Martial arts

People of all ages who study martial arts benefit by losing weight, as well as increasing stamina and improving balance and agility.

You’re going to be sore tomorrow,” said Master Yi, who in his day job is Dennis Yi, 37, a graphic designer for Mellon bank. Master Yi had just given me an introductory lesson in Tae Kwon Do (Korean karate) at the Young Brothers do jang (house of discipline) in Ross, Pa.

He was right.

“You’re going to be sore tomorrow,” Sifu (master) David Slaughter, 43, told me the next night after I took an introductory class in kung fu at the Rothrock’s Kung Fu and T’ai Chi studio in Wexford, Pa.

I was so sore I could barely sleep that night. Muscles I hadn’t used in years ached and throbbed. Muscles I didn’t know I had ached and throbbed.

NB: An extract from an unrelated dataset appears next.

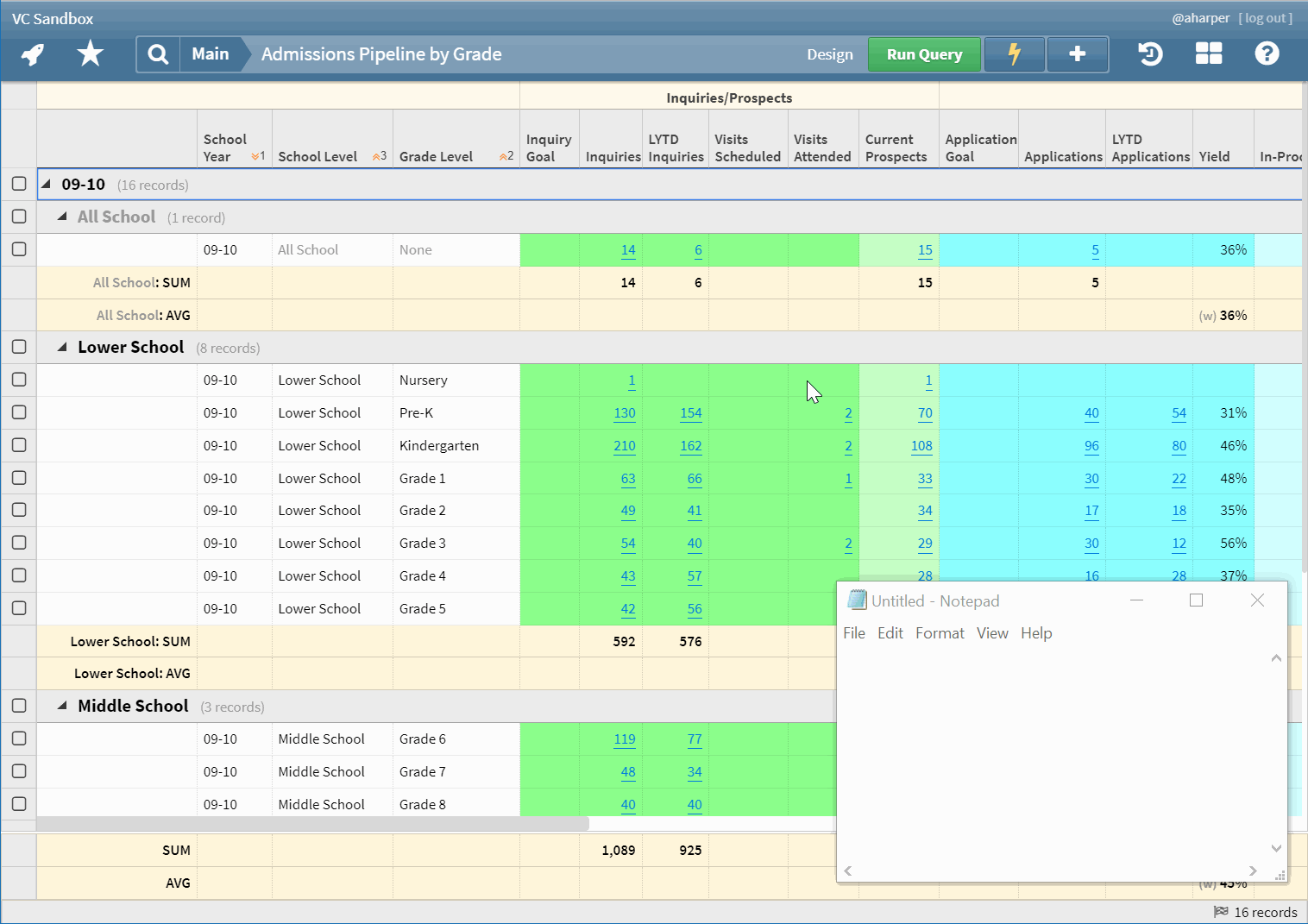Select the Lower School group checkbox
This screenshot has height=924, width=1308.
pos(19,347)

I’m old and fat now, but I used to think I knew what it meant to be physically fit. I was a Green Beret. I ran three marathons, including the Pikes Peak (up and down the mountain). I still work out four to five times a week, at what I had thought was a fairly high degree of intensity. But I’ve never been more whipped after a workout than I was after these two martial arts classes.

And though most people who study martial arts do so for reasons other than physical fitness, there may not be, as I’ve discovered, a better way to get or stay in shape.

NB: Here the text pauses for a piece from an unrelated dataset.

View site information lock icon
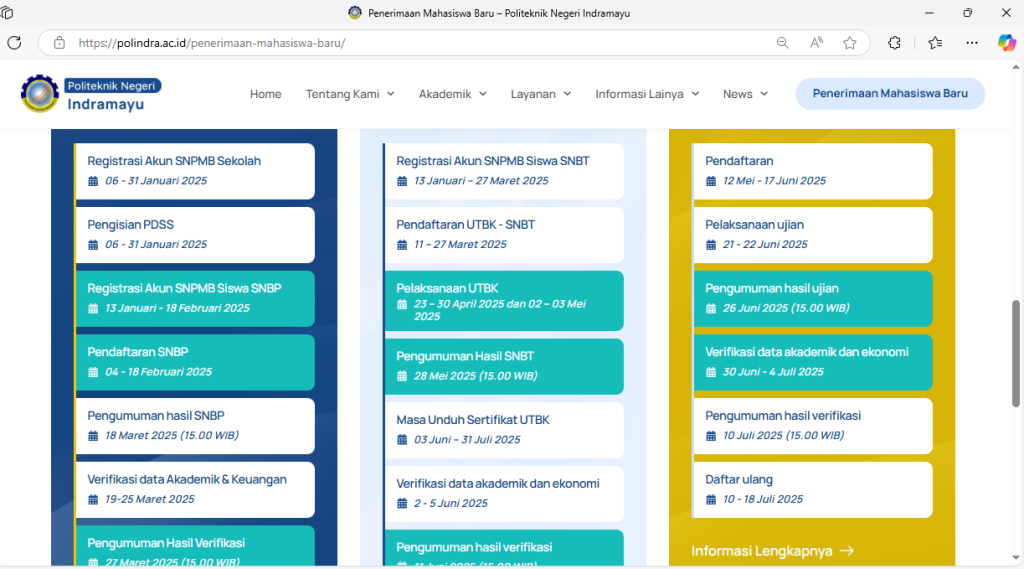Screen dimensions: 1024x569 pyautogui.click(x=59, y=43)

“Tae Kwon Do is a way of life,” said Master Young Bo Kong, proprietor of Young Brothers Tae Kwon Do. “You are in total control of yourself.”

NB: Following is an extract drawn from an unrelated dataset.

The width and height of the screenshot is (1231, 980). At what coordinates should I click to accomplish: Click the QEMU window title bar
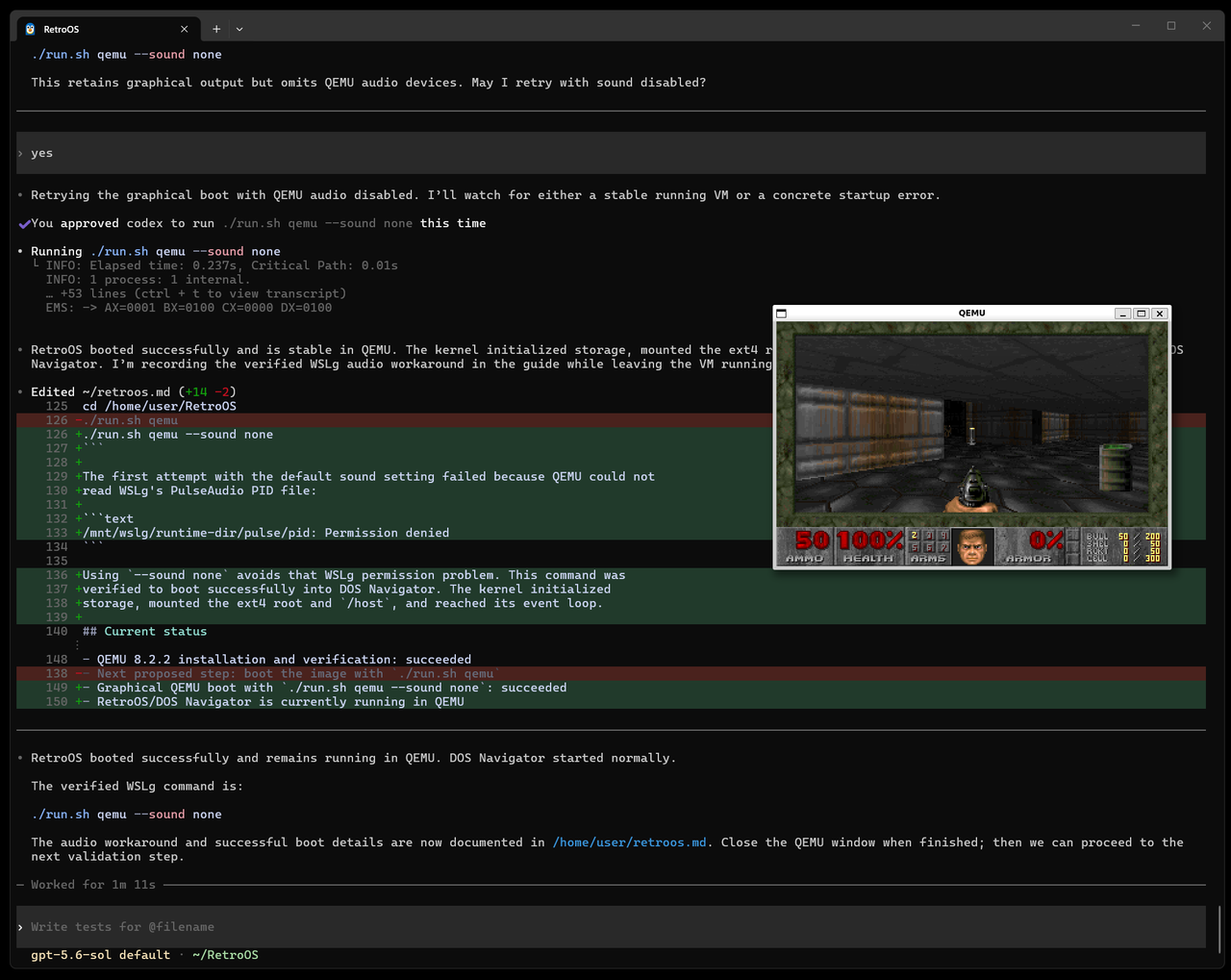(971, 314)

“When I was young, I was very shy,” Dennis Yi said. “This helped me a lot.”

Martial arts instructors are all slim, agile, and — despite the absence of bulging muscles — very strong.

Those who’ve practiced a martial art two or three times a week for six months or more report often dramatic losses of weight, as well as increases in stamina and improvements in balance and agility.

For some, practicing a martial art also is an effective form of physical rehabilitation.

Tim Muller, 48, who works for the Federal Aviation Administration and lives in the North Hills, Pa., was suffering from rheumatoid arthritis — an inflammatory disease that causes stiffness and lack of function in the joints — when he began practicing kung fu under Slaughter’s tutelage.

“Between the doctors and Sifu Slaughter, I saved all my joints,” he said. Muller also lost 50 pounds, and says his energy level is “off the charts.”

“Most people who do this drop a little weight,” said Kevin Groll, 23, an engineer from East Liberty, Pa., who studies Muy Thai at the Martial Arts Academy of Pittsburgh. “Physical stamina goes way up. It’s a pretty intense martial art.”

Stephanie Rogers, 27, a legal researcher, has been practicing kung fu for two years. She’s lost 30 pounds, her coordination is better and her overall improvement in physical condition caused her to seek out other forms of exercise.

“After I lost all the weight, I started jogging,” she said.

Martial arts training is a good way to get fit for people who lack the self discipline to go to the gym regularly, said Master Young Bo Kong.

“You go to a health club, you have discipline problems,” he said. “Having an instructor helps you push it.”

Dave Shumsky, 38, an HIVC technician who’s been practicing kung fu for two years, emphatically agrees:

“Before this, I’d joined the Y(MCA), but I only went six times,” he said.

Shumsky attends kung fu classes three to four times a week. “I’d be here every day, but my wife would kill me,” he said.

Because of its emphasis on discipline and respect, studying a martial art is especially valuable for young children.

Lynda McCabe of Franklin Park, Pa., thought martial arts training would help improve the focus of her 11-year-old son John, who has autism. Three years of Tae Kwon Do training for John have proved her right.

John’s school work and his behavior both have improved markedly since he began studying karate.

“It’s taught him a lot about respect,” his mother said. “We go to restaurants, and he says ‘thank you, ma’am,’ to the waitress.”

But though martial arts training is especially valuable for the young, people of all ages can benefit from it.

There isn’t a soul under 60 in the T’ai Chi class David Slaughter teaches at Club Julian in Ross, Pa., on Thursday afternoons.

T’ai Chi Chuan is one of the oldest of the martial arts, with moves done in slow motion, like a dance.

“It’s like a moving meditation,” said William Kraft, 67, a psychology professor at Carlow University, who’s been practicing T’ai Chi for five years. “It helps me focus.”

Kay Rogik, 70, of Glenshaw, Pa., has been practicing since last September.

“For me, it was for balance and for regulating blood pressure,” she said.

Carol Shire of Pine is a former dancer.

“I came here to try to keep the balance and rhythm of movement,” she said. “Now that my knees are shot, this is my speed.”